It’s a bulky behemoth, weighing in at 1,300 pounds, with four arms and a video camera for an eye. But with a skilled surgeon at the controls, the University of New Mexico Hospital’s da Vinci surgical robot has a surprisingly deft touch, performing delicate maneuvers deep inside a patient’s body.
One of those surgeons, Dr. Mohammed Hassan, recently sorted through an operating room cabinet where sterilized instruments are stored, pointing out how each piece of equipment – forceps, scissors, spatula, needle driver and cautery – emerges from the end of a canula (a long, thin wand that can be affixed to the robotic arm).
“These instruments provide 360-degree motion – better than the human wrist,” says Hassan, a UNM cardiothoracic surgeon who recently used the machine to perform New Mexico’s first-ever robot-assisted coronary artery bypass graft, or CABG (pronounced "cabbage" in medical circles).
A conventional heart bypass procedure requires sawing the sternum apart to give the surgeon room to harvest the internal mammary artery and use it to bypass the blocked left anterior descending artery. Patients are in considerable discomfort and sidelined from regular activity for months.
The robotic procedure, however, is minimally invasive, leaving the breastbone untouched. It requires two small ports wide enough to admit two of the instrument wands that the surgeon uses to harvest the mammary artery. A small horizontal incision allows the surgeon to hand-sew the graft into place.
“Patients have a shorter stay in the hospital,” Hassan says. They’re discharged in three to five days, versus a week or more, and back to normal activities within a month. An additional advantage, he says, is “there is no bone cutting, and hence the risk of infection is low.”

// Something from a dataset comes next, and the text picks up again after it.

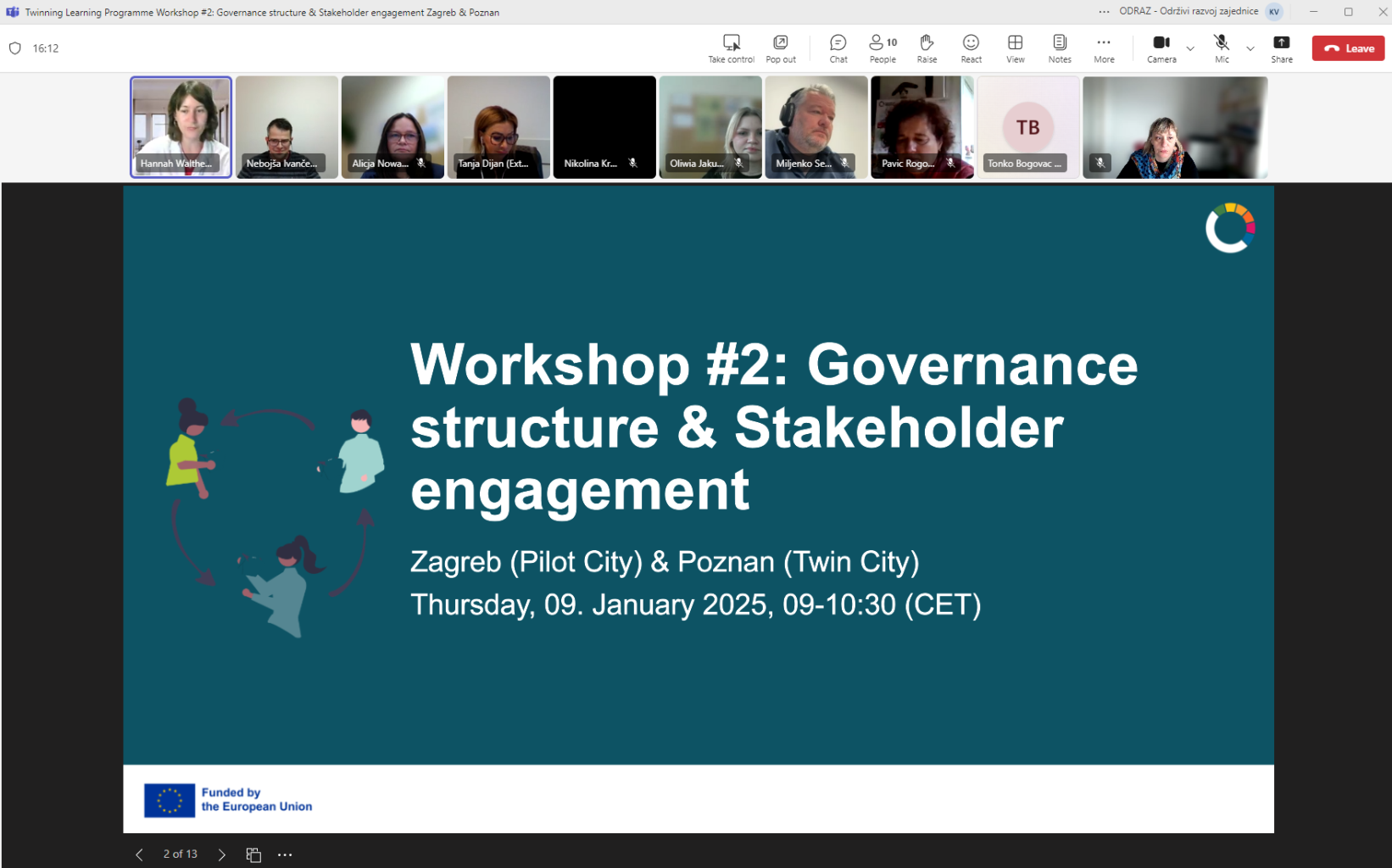Unmute the Mic
Screen dimensions: 1392x868
point(1221,48)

Robotic surgery is part of a growing trend toward minimally invasive heart surgery, which avoids the need to place patients on heart-lung machines, improves recovery times, leads to less blood loss and leaves few scars.
“There’s more teamwork involved,” says Hassan, who took his surgical team to the University of Arizona for a couple of days of training in robotic procedures. “The culture of the OR is a little different.”

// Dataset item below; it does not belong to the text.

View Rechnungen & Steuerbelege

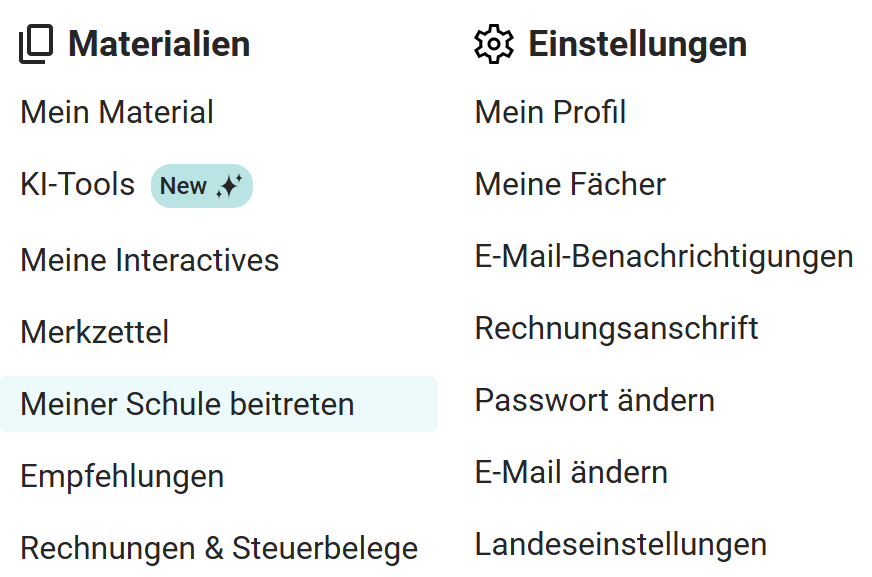tap(219, 548)
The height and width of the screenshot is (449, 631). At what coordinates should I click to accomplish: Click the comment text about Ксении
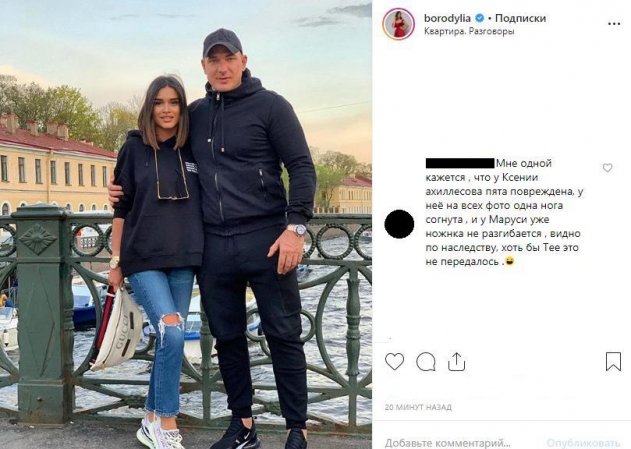pyautogui.click(x=504, y=212)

After making the required incisions and positioning the draped robotic arms over the patient’s chest, the surgeon scrubs out and takes a seat at a nearby console equipped with hand controls, foot pedals and a high-definition 3-dimensional video display.
The term “robotic surgery” is a bit of a misnomer, Hassan says.

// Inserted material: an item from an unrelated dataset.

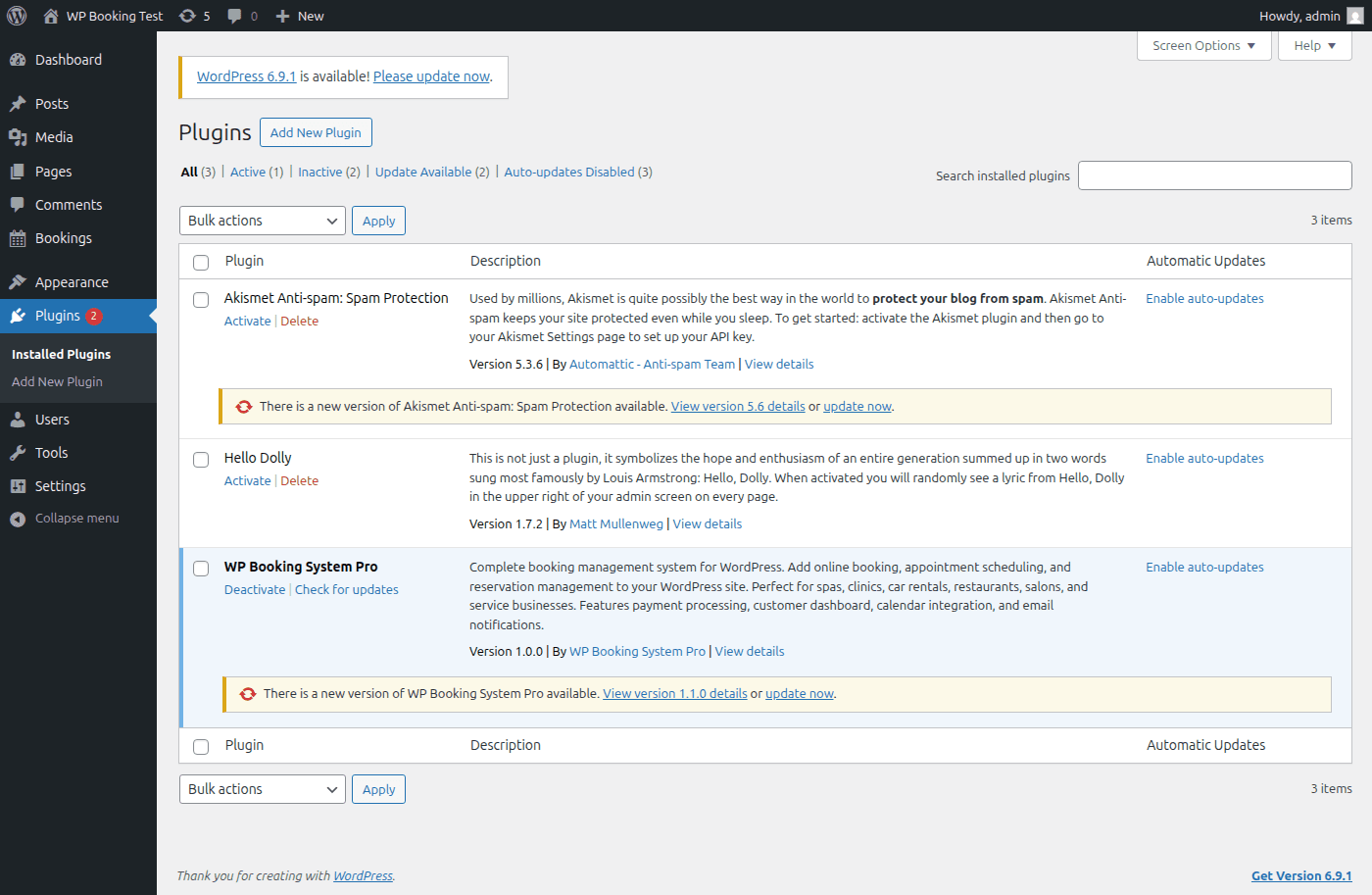Open the WordPress logo menu
The width and height of the screenshot is (1372, 895).
tap(16, 15)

“The robot’s not doing the operation. Whatever motion you do with your hands is translated by the robotic arms.” The machine filters out the surgeon’s natural hand tremor and can perform flexible, minute “micro-wrist” motions inside the chest cavity.
Surgeons must learn how to perform robotic procedures in addition to the conventional suite of operations. In Hassan’s case, he trained extensively with Dr. J. Michael Smith, a pioneer in robotic surgery at Good Samaritan Hospital in Cincinnati.
Dr. Marco Ricci, chief of UNM’s Division of Cardiothoracic Surgery, recruited Hassan to help build the hospital’s minimally invasive cardiac surgery program. The pair had previously worked together at the University of Miami’s Miller School of Medicine.
“These can offer significant value to the community of patients and be a source of referrals to the medical center,” he says. The new program also makes greater use of the da Vinci machine, which until recently was only used by the urology and gynecology departments.
“This is recent technology,” Ricci says. “Even 10 years ago, an infinitely small number of patients had surgery done with some sort of robotic assistance. Now, it’s greater than it was, but it’s still relatively small – 5 percent or less of surgeries done nationwide.”
Robotic surgery is the latest available minimally invasive technique available to surgeons and clearly still a niche, Ricci adds. “It requires special, focused training, and it is something that younger surgeons are naturally attracted to.”
Not all patients are suitable candidates for robotically assisted bypass, Hassan says. They must be screened by UNMH interventional cardiologists, who often implant drug-eluting stents in adjoining blocked arteries in conjunction with the CABG procedure – a “hybrid” treatment approach.
Hassan and Ricci credit Drs. Warren Laskey, Mark Sheldon, Bina Ahmed and Stacy Clegg of UNM’s Department of Cardiology with helping to build a multidisciplinary cardiac program. They evaluate potential bypass patients for lung function and perform an echocardiogram to determine the extent of arterial blockage, and whether they will benefit from a stent.
Over time, Hassan and Ricci hope, more than half of UNMH coronary bypass patients might become eligible for the robotic procedures. “The cardiologists are excited about it,” Hassan says. “They’re keeping an eye out for these patients as they come in. We’re trying to gain momentum.”